Bastian K. is a summer person at heart. He enjoys spending time with family and friends. In doing so, the lack of accessibility often causes him more difficulties than the progressive muscle weakness he has been living with for many years. When he is not on the road, he writes about his "life with PEG" on his own blog. On REHACARE.com he tells us how he rolls otherwise.
Name: Bastian K. Age: Always 29 [winks] City: Ilmenau, Germany Occupation: Entrepreneur and journalist Impairment: Spinal muscular atrophy type II
Bastian K.: A good day for me starts refreshed, healthy and with time for myself. Afterwards, it is productive, but stress-free and relaxed. Filled with interesting contacts and experiences. There is also time to study and spend with friends or family. At the end of the day, I'm a little bit better and further along than yesterday's me. Oh, and of course, if the day is warm and sunny, that's a big plus. Because I am an absolute summer person.
Which auxiliary means or daily living aids are indispensable for you?
Bastian K.: In fact, my feeding tube [PEG, editor's note]. Without all my other aids, such as the wheelchair, the nursing bed or the patient lift, life would of course be much more complicated and tedious. But I could somehow compensate for all that with a little brainpower and commitment. Without my feeding tube, however, I would die sooner rather than later.
What would you like to see from society and your fellow people in dealing with people with disabilities?
Bastian K.: More openness and encounters at eye level. In the meantime, I live in an environment where I feel that this is the case. However, whenever I leave my own "bubble", I notice how far behind society (in Germany) often still is.
Which assistive device would urgently need to be invented and/or improved?
Bastian K.: I think there are already a lot of very great tools.

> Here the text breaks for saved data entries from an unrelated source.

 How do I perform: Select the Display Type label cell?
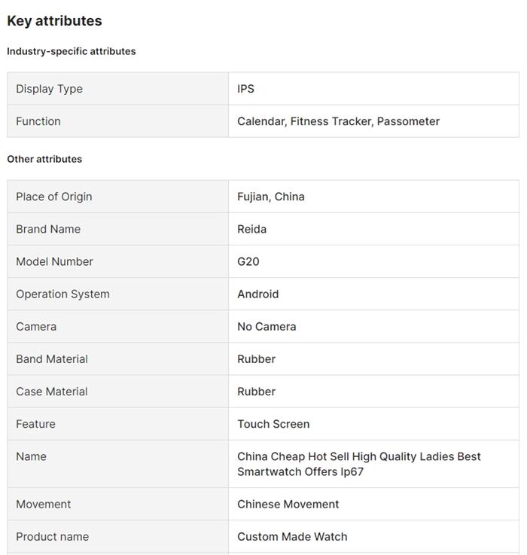(x=49, y=89)
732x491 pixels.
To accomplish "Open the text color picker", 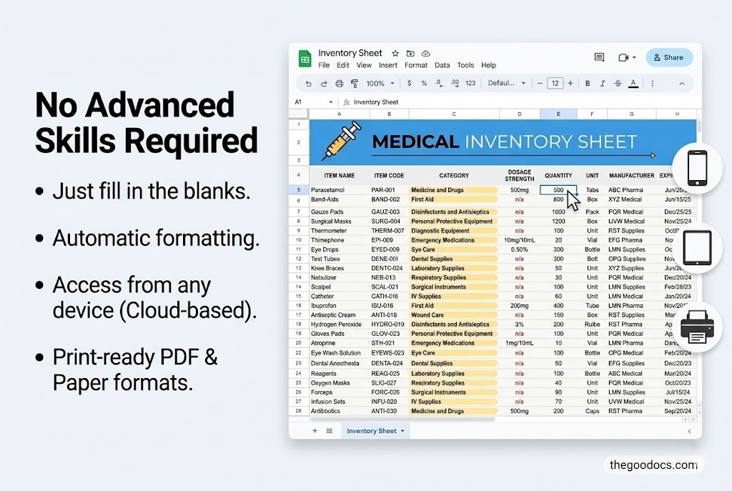I will 633,84.

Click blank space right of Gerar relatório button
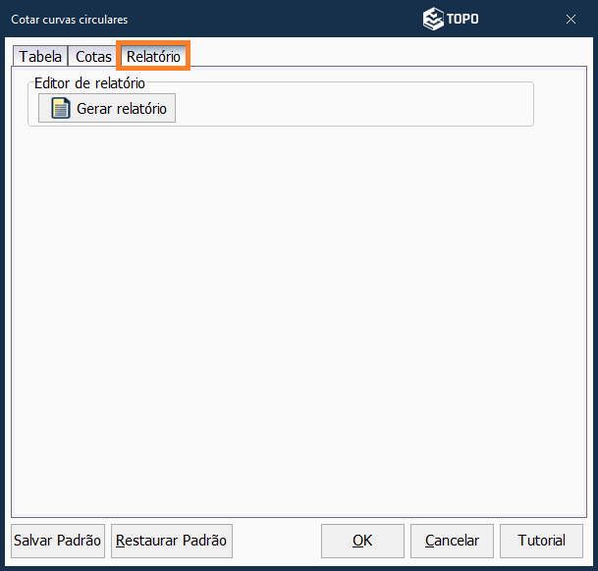click(353, 108)
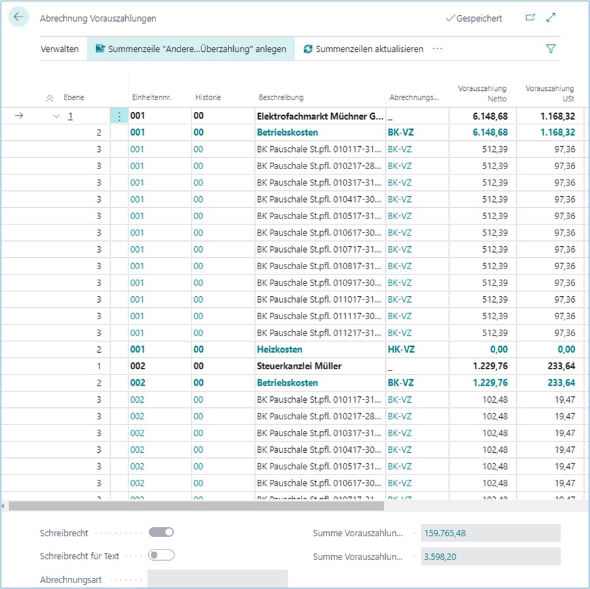Enable Schreibrecht für Text switch
590x589 pixels.
tap(161, 555)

Often without us knowing it. That's why we have to get an overview from time to time, for example at REHACARE, of the useful little helpers that are now on the market and from which we can benefit in our individual situation.
What I am convinced of, on the other hand, is that we urgently need to improve accessibility in our society, in our everyday lives. It can't be that in 2022, in one of the richest countries in the world, people in wheelchairs won't be able to travel independently by train, or that every outing with friends first requires extensive research to find out whether the intended location is accessible at all and whether it is possible to use the toilet there, for example.
Bastian K. not only leads a self-determined life – at his blog "Leben mit PEG" he also tells people about it.
What has been your biggest challenge so far that you have mastered – and what has helped you?
Bastian K.: It's difficult to pin it down. We are all confronted with challenges from time to time in our lives. No one is exempt from this. But we are all different. What one person perceives as a challenge may be child's play for another.
In my life, too, there have been situations that have challenged me. Be it health-related, organizational, physical or emotional. In addition to support from one's own environment, the most important tool for such situations is certainly one's own mindset, one's inner attitude.
What can the assistive technology industry learn from the Corona pandemic to make life easier and/or better for people with disabilities in the future?
Bastian K.: I think we've all learned from the COVID-19 pandemic what a fascinating age we live in. So much is technically possible these days. But we also have to be ready to take full advantage of those possibilities.
In addition, I think we can all learn from the last two and a half years that things don't necessarily have to continue in the same way just because that's the way they've always been. We all need to be open, and I include the medical device / aids industry in this, to being pragmatic and thinking outside the box.
If nothing would be impossible: Who would you like to meet one day and why?
Bastian K.: "Q" from James Bond. I'm sure he could deliver some interesting gadgets without me having to deal with the health insurance company about covering the costs. [laughs]
What was your best REHACARE experience?
Bastian K.: I can't narrow it down to a single experience. It's just always nice to see what interesting, and sometimes very surprising, ideas clever minds have had since the last time to improve other people's lives.
What I wanted to say ...
Bastian K.: I would like to take up the cudgels for assistive devices. Time and again, I see that people are reluctant or even afraid of assistive devices. This applies to both the "classic" aids, such as wheelchairs, and also something as special as a feeding tube or respiratory support. Of course, this behavior is absolutely understandable.
Often, assistive devices are seen as a symbol for the loss of one's own abilities, possibilities or self-determination. But this is a fallacy. Because in reality, the opposite is true. Assistive devices give us back exactly that. After all, they are assistive devices. In other words, means that are supposed to help us master a situation. And they do. At least, if they are the right tools.
Of course, that doesn't change the fact that we can't do something ourselves as we used to. But nowadays, with all these great aids that are now available, that no longer really plays a role in our everyday lives.